Given that $b>a,\ \lambda>-1,\ h(x)>h(a),\ h'(a)\neq 0$, show that
as $x\to+\infty$

$$I(x)=\ds\int_a^b(t-a)^{\lambda}e^{-xh(t)}\,dt \sim
\ds\frac{e^{-xh(a)}\Gamma(\lambda+1)}{[xh'(a)]^{\lambda+1}}.$$

\vspace{.5in}

{\bf Answer}

$I(x)=\ds\int_a^b (t-a)^\lambda e^{-x\ln (t)}\,dt$

For convergence at $t=a$.\ \ \ \ It's a linear endpoint.
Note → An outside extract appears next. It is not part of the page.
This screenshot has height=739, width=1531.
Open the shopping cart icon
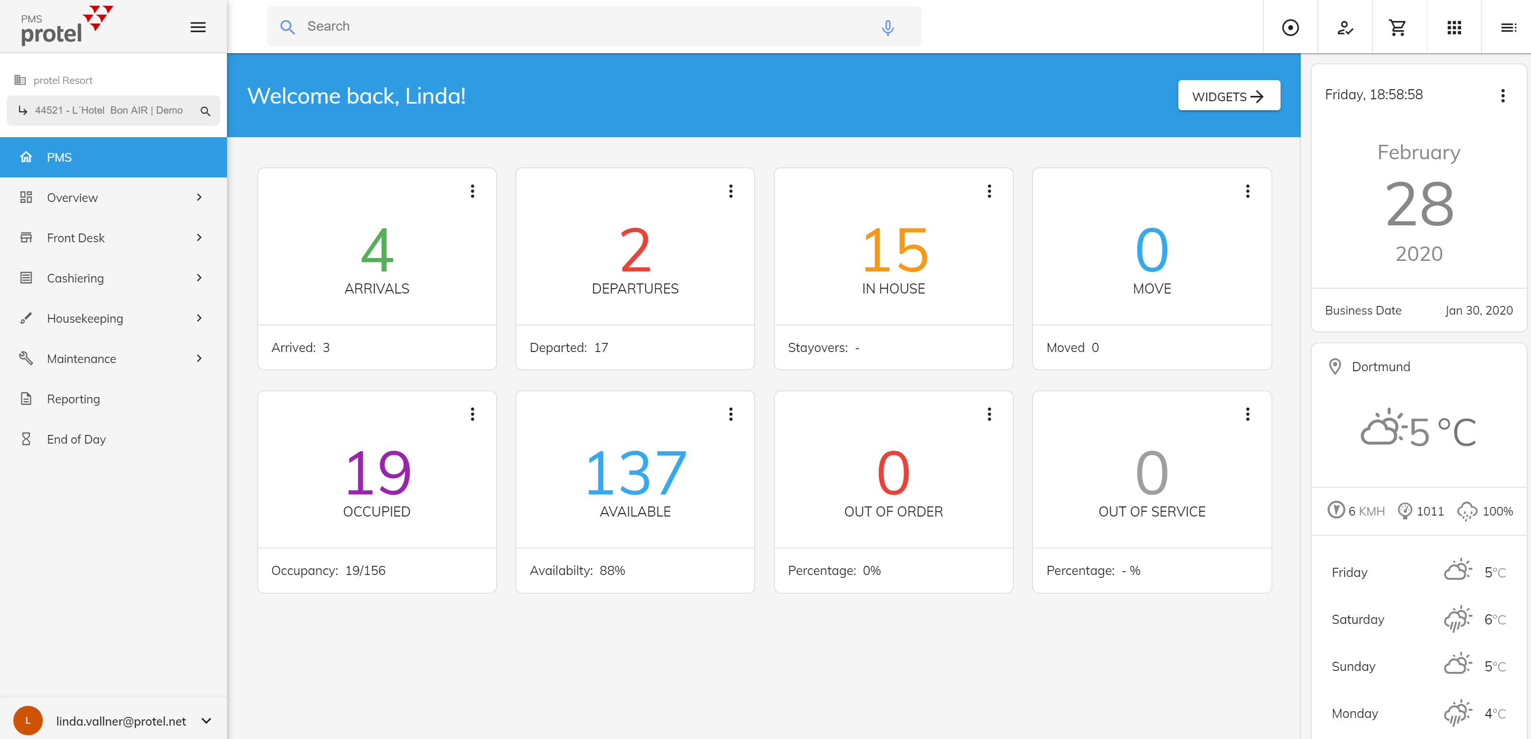point(1398,27)
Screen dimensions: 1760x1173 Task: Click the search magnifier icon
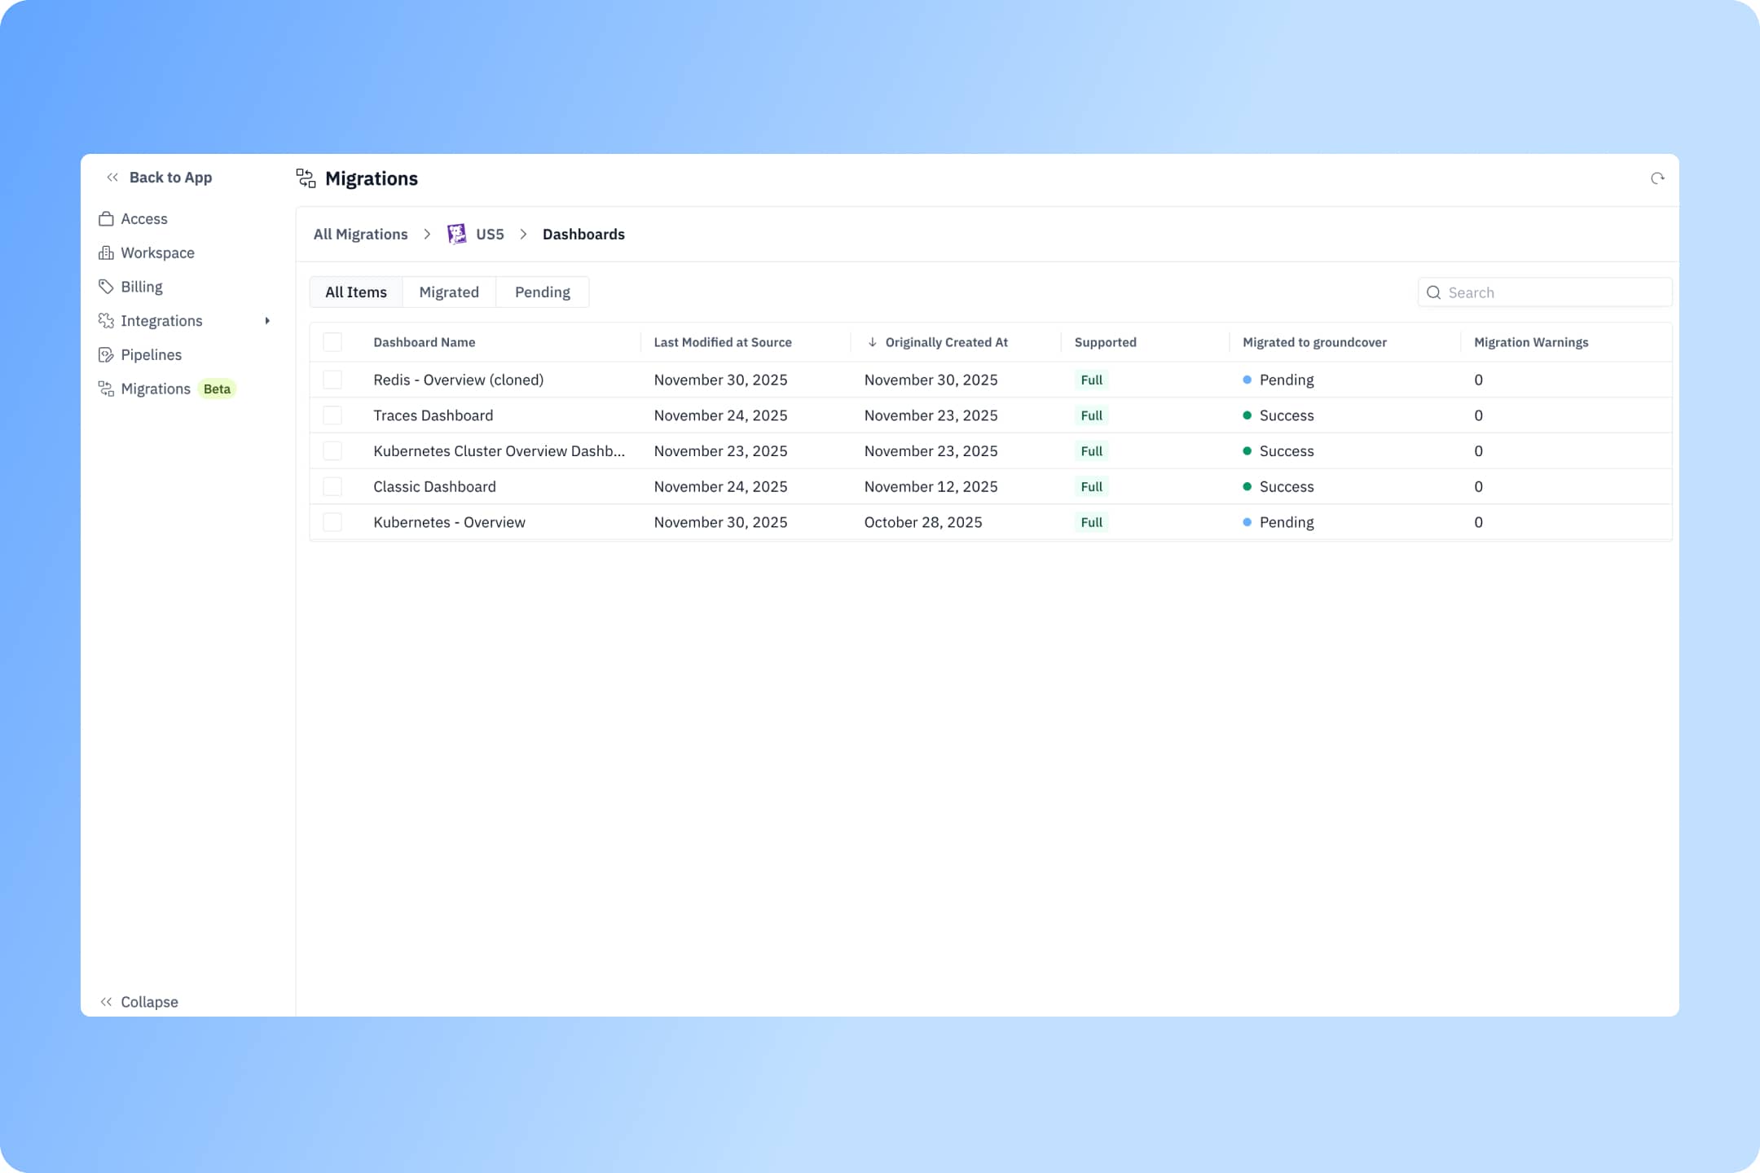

$\undb{b>a},\ \overbrace{\lambda>-1},\ \undb{h(x)>h(a)},\
\overbrace{h'(a) \ne 0}$


Integral on real line.

\hspace{1in}Endpoint at $x=a$ will dominate for $x>a$.

This is the general case of question 6: a dominant linear endpoint
as $x \to+\infty$ where $f(t)$ vanishes there.

Proceed as above:

\begin{eqnarray*} u & = & h(t)-h(a)\\ & = & h'(a)(t-a)+O[(t-a)^2]
\end{eqnarray*}

$\Rightarrow u \approx h'(a)(t-a)\ \ (1)$

Therefore
$I(x)=e^{-x\ln(a)}\ds\int_0^{h(b)-h(a)}e^{-xu}\df{[t(u)-a]^\lambda}{h'(t(u))}\,du$

$(1) \Rightarrow t-a \approx \df{u}{h'(a)}$

Therefore to leading order we have: $h'(t(u))=h'(a)$

$I(x) \approx
e^{-x\ln(a)}\ds\int_0^{h(b)-h(a)}\df{e^{-xu}u^\lambda}{[h'(a)]^{\lambda+1}}\,du$

as $x\to +\infty$ for Poincar\'{e} the upper limit can be set to
$\infty$ (with exponentially small error).

\newpage
Hence \begin{eqnarray*} I(x) & \sim &
\df{e^{-x\ln(a)}}{[h'(a)]^{\lambda+1}}\ds\int_0^\infty e^{-xu}\
u^{\lambda}\,du\\ & & \mbox{this is a known integral}\\ & \sim &
\df{e^{-x\ln(a)}\Gamma(\lambda+1)}{[x h'(a)]^{\lambda+1}}
\end{eqnarray*}

\end{document}